Even after two months away from the gym, my body—and my mind—were ready to work. What used to feel like an insurmountable amount of weight to lift was, today, sort of boring. I had actually lost eight pounds in my time away from the gym due to stress and poor eating habits, but my muscles seemed undiminished. A vein appeared in my right bicep, crooked, meandering its way around my arm and disappearing underneath. My hands, which used to develop callouses from gripping weight bars, were soft and still painless. I stared straight ahead and watched myself, blurred, in the mirror on the far wall. I felt resolve. I felt productive.

The grief was a great motivator. With grief comes both self-pity and self-loathing, for as the grieving party feels sadness and disappointment, there, for me, is also the frustration of having out-of-control emotions. But feelings were sneaking up on me even there at the gym, tapping me on the shoulder, and jumping into my head. The song on my iPod switched to Dannii Minogue’s “I Begin to Wonder,” a song I picked up after hearing it at my boyfriend’s place one weekend, and I clenched my curl just a little tighter. Yet another unfortunate trait of grief is that it causes you to locate deep and existential meaning in pop song lyrics:

And every time I think I'm breaking free
These thoughts return to trouble me
Hanging on to love has left me empty
You're a sinner but you told me you're a saint
Too fast I tripped and lost my way
Can't believe what's happened to me lately

I pressed the “skip” button on my iPod and moved on.

The group of men in front of me seemed to have a leader, a forties-ish man with yellow-blond hair who walked with a bit of a hunch. It was probably from working out his chest muscles too much and his back muscles not at all, I thought to myself, and reminded myself that the next day I’d have to give equal time to my lats. I gathered up my water bottle, towel, and car keys, and walked over to the chest press machines.

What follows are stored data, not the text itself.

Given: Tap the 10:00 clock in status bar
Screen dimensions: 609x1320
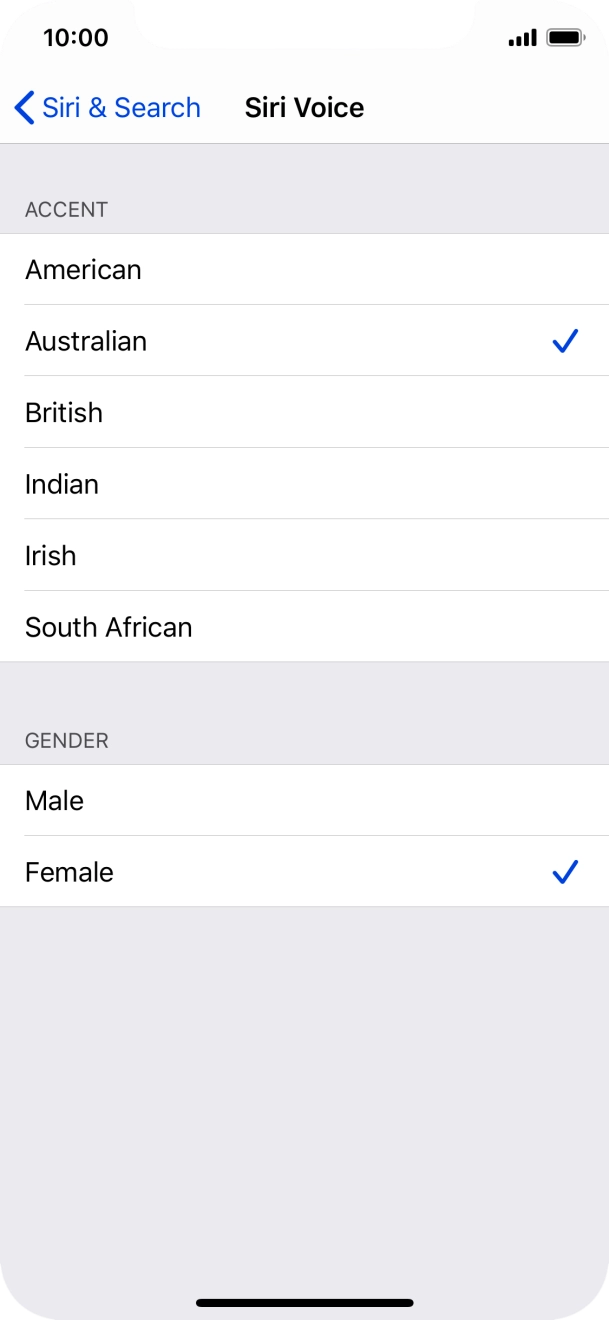Looking at the screenshot, I should point(76,38).
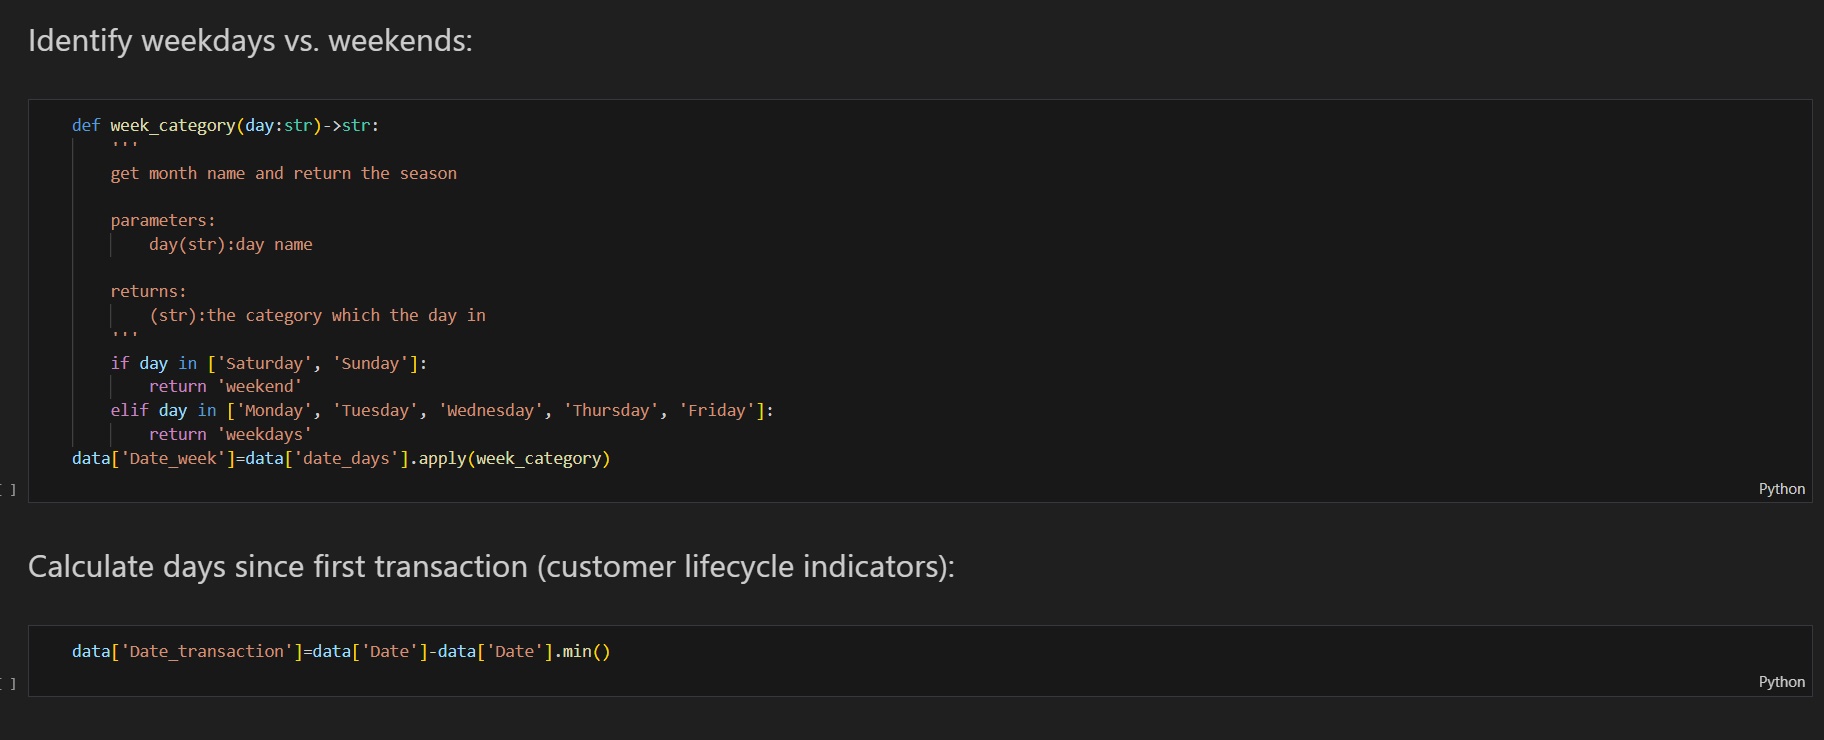Click the .min() call in second cell
The height and width of the screenshot is (740, 1824).
tap(582, 652)
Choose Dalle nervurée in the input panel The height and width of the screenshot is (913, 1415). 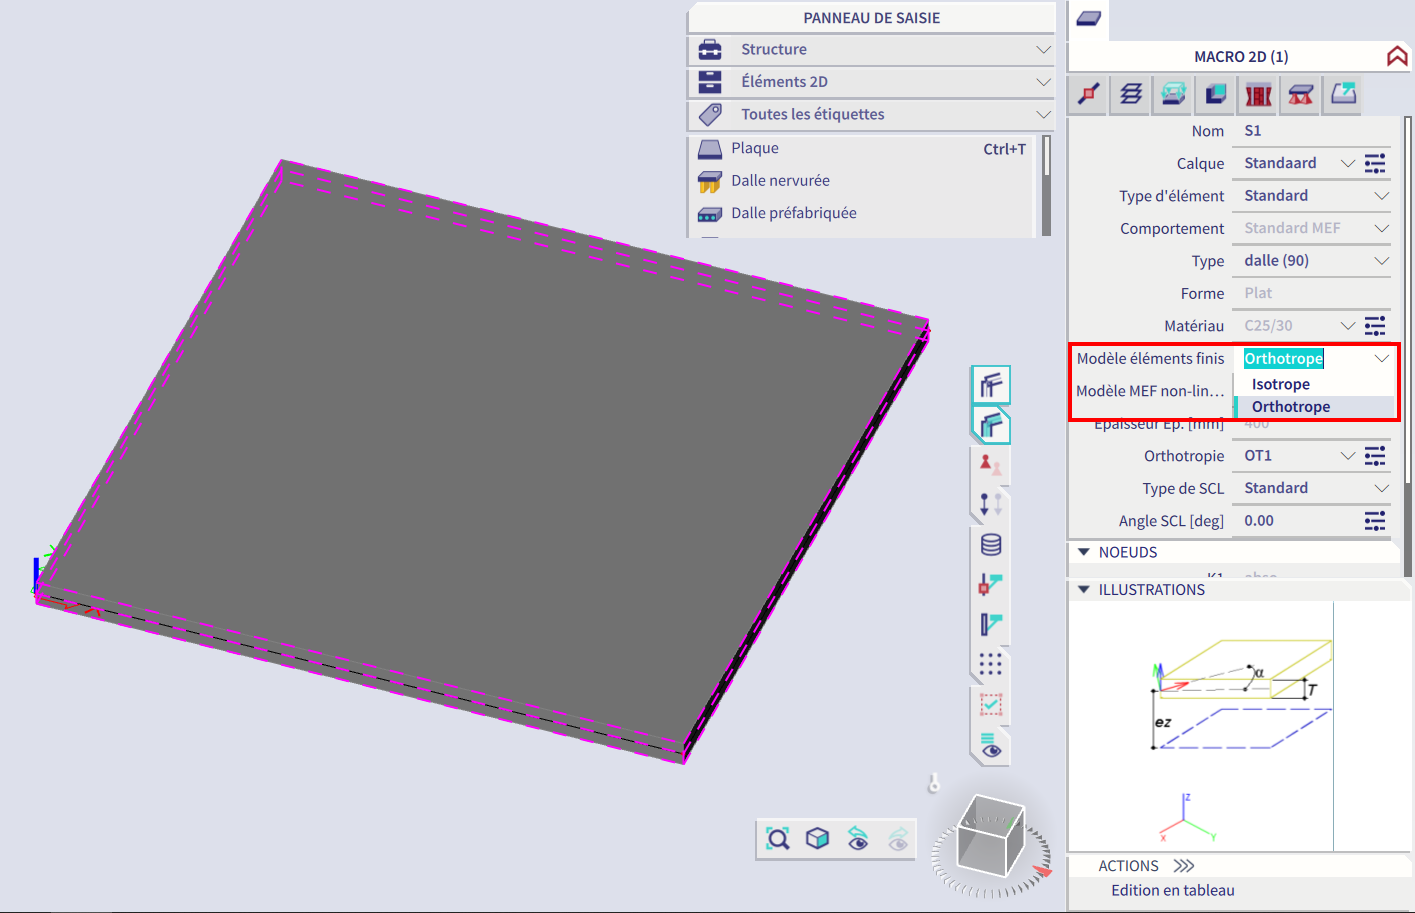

They come in three varieties—decline, incline, and bench—and supposedly give your chest a full range of workout motion. The big group of men, about five of them, all of varying sizes and shapes, were working at a flat bench. One of the men was large and round. I thought he was just overweight until I saw him bench press six 45-pound plates at once, bouncing the bar off his chest at the sternum with each lift. I realized I had a lot of work to do.

It was only a few weeks ago that I was at this machine, doing these chest presses, when I saw a man I very briefly dated during the summer months. We’d gotten along great and I enjoyed his company, but there was something off about it. At the time, I was going on dates with several men, trying to see if I could be the kind of person who just went on dates. I’ve never been good at dating; I’ve been good—despite my track record described here—at having relationships. Dating seemed torturous, almost cruel, in its repetitiveness. Anyway this guy, let’s call him Rick (also blond, I might add), went away for a week to visit his family in California. While he was gone, I got a single text message from him, which was nice, but in the meantime I’d met and started hanging out with another guy who said he wasn’t keen on me seeing other people.

Except that I never got a chance to tell Rick that I couldn’t see him anymore. Before I could call him, he walked into the restaurant where the new guy and I were having drinks, looked right at me, and kept walking. The other guy’s arm was around me and I’m sure it was pretty clear what it all meant. Guilt stung me and I yelled at myself for not being more proactive. Rick was followed into the restaurant by a friend who, as they vanished behind a nearby wall, turned and gave me a shocked and offended expression. It was done.

On the day I saw him, I wasn’t wearing my glasses. For about ten minutes, I just thought I saw him—or someone sized and shaped very similarly to him, so I pretended not to notice. He and his friends moved to a weight bench closer to me and from that distance, even I couldn’t mistake him. He looked much the same—a bit smaller than I remembered, but generally like the Rick from last summer. I felt like he and his friends were circling me like emotional vultures, waiting for my discomfort to peak so they could dive in and pick away the tightening muscles I was working so hard to develop.